Items on target coordinates
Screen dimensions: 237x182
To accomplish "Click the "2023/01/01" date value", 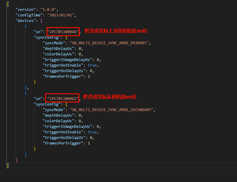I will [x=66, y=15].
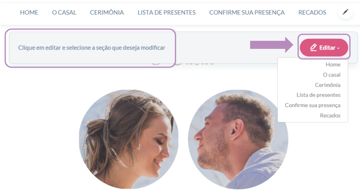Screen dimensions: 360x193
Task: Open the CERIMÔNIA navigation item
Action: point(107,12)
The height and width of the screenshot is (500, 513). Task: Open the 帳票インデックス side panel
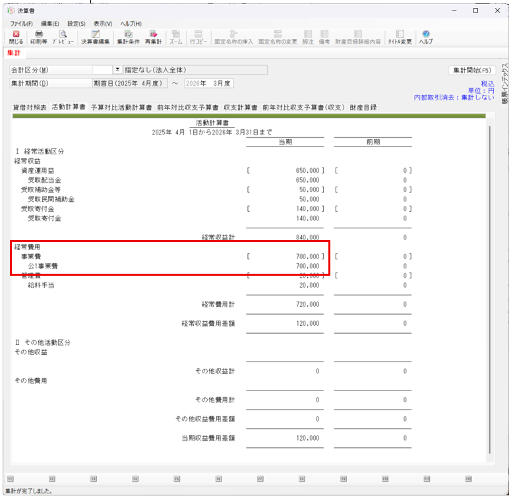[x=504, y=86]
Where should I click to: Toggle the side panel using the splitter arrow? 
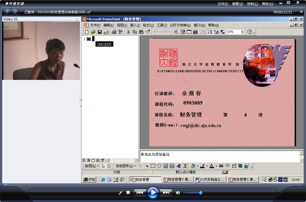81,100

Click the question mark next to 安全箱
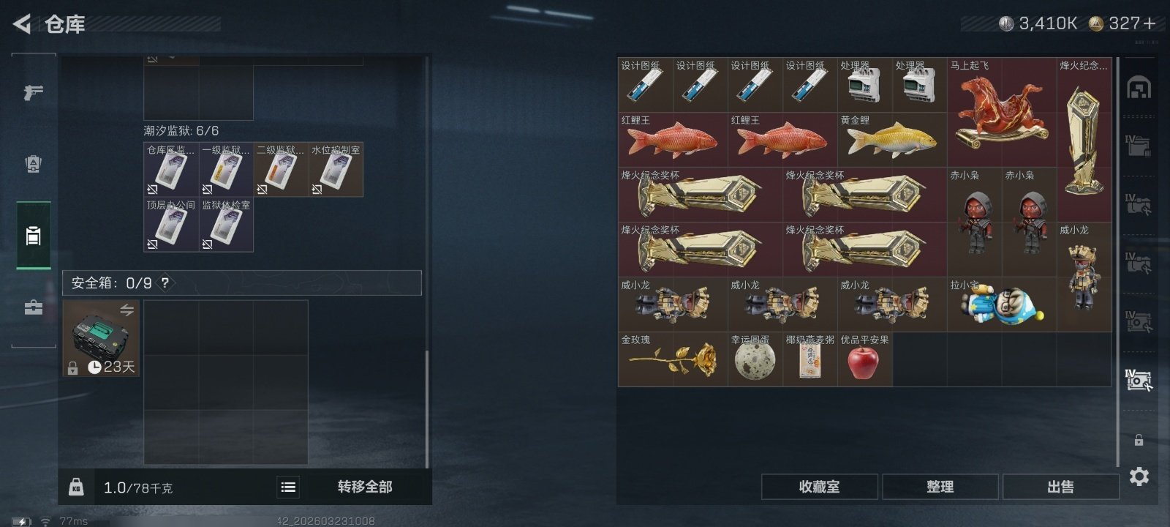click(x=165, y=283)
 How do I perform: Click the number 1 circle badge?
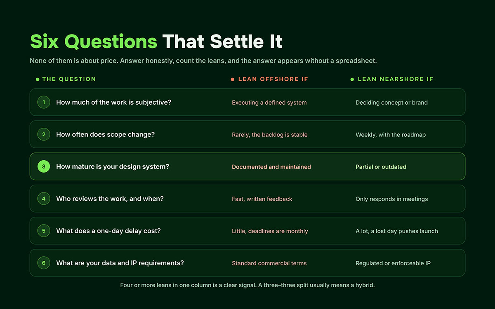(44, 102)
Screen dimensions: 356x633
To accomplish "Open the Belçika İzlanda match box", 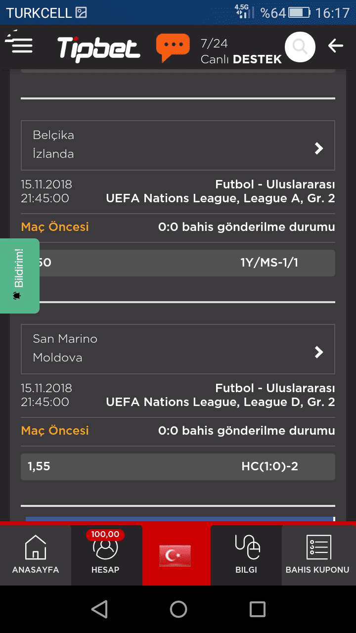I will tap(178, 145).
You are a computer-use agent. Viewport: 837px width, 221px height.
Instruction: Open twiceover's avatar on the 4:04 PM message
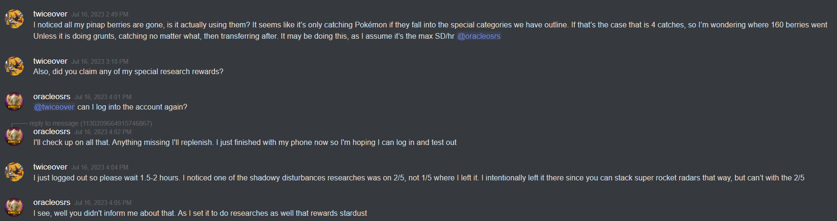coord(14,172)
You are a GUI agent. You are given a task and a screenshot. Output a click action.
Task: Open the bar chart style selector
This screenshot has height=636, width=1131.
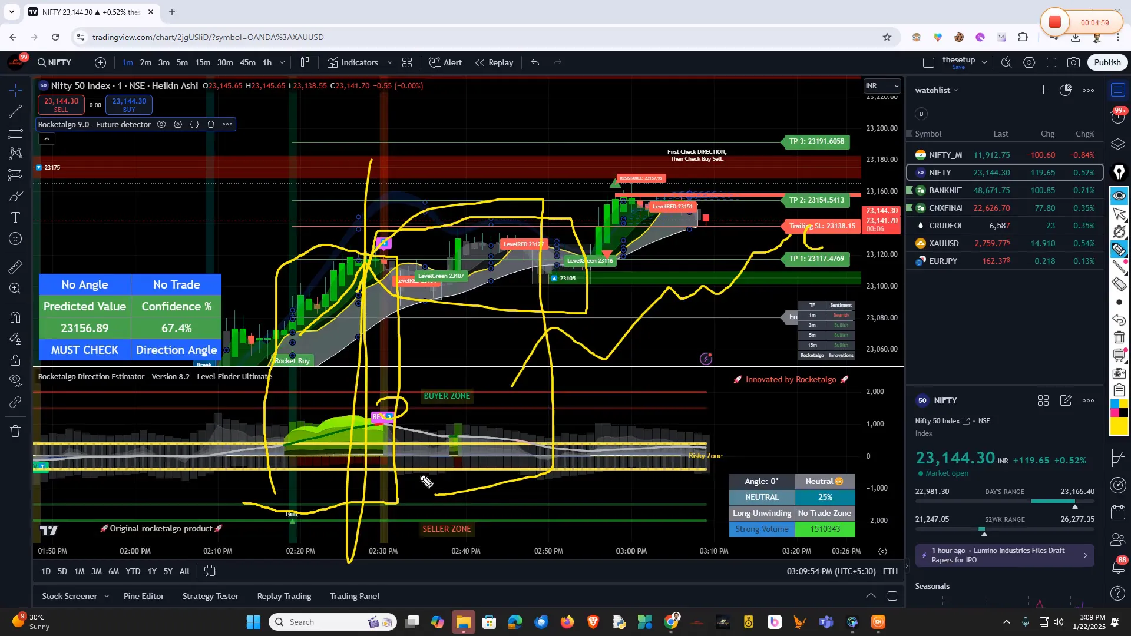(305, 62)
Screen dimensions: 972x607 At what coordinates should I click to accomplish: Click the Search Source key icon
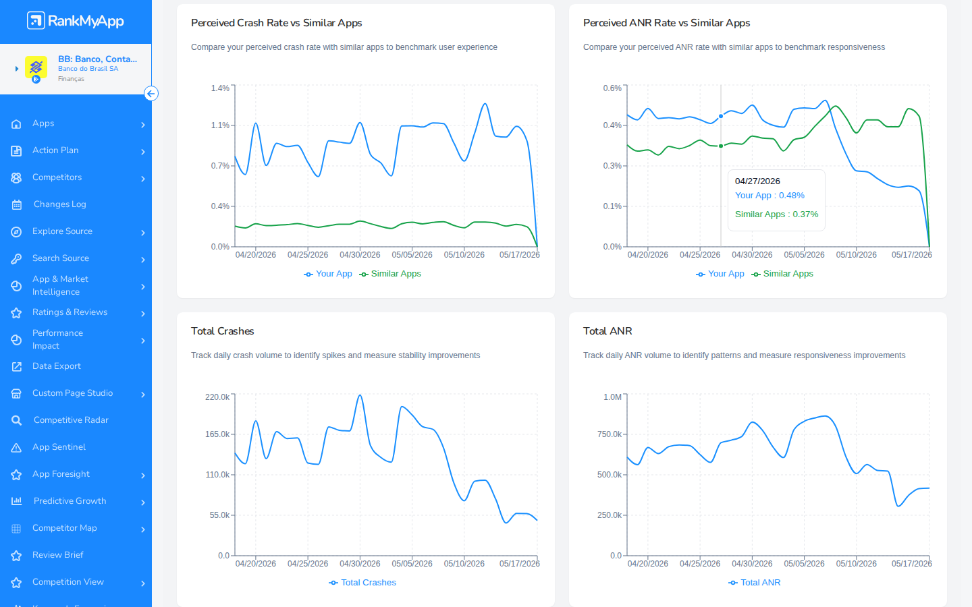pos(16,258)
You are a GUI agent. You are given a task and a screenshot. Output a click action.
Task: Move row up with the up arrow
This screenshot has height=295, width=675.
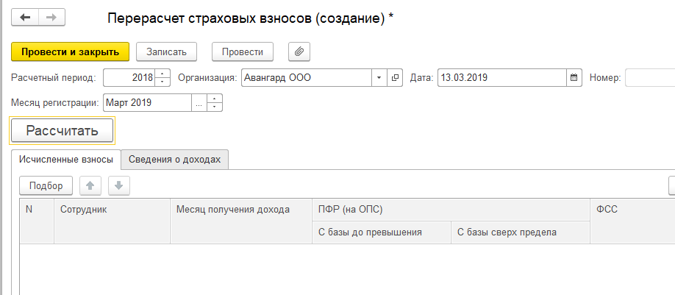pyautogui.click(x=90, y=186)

» **Exercise description**
Put the items into a numbered list, starting at the line that contains "Screen dimensions: 972x607" and continuing through the last item. Skip blank lines and omit the pictures.

» **Expected answer**
1. Screen dimensions: 972x607 At what coordinates should I click to accomplish: Click the Search Source key icon
2. pos(16,258)
3. You are a GUI agent. You are given a task and a screenshot. Output a click action.
4. Task: Move row up with the up arrow
5. This screenshot has height=295, width=675.
6. pyautogui.click(x=90, y=186)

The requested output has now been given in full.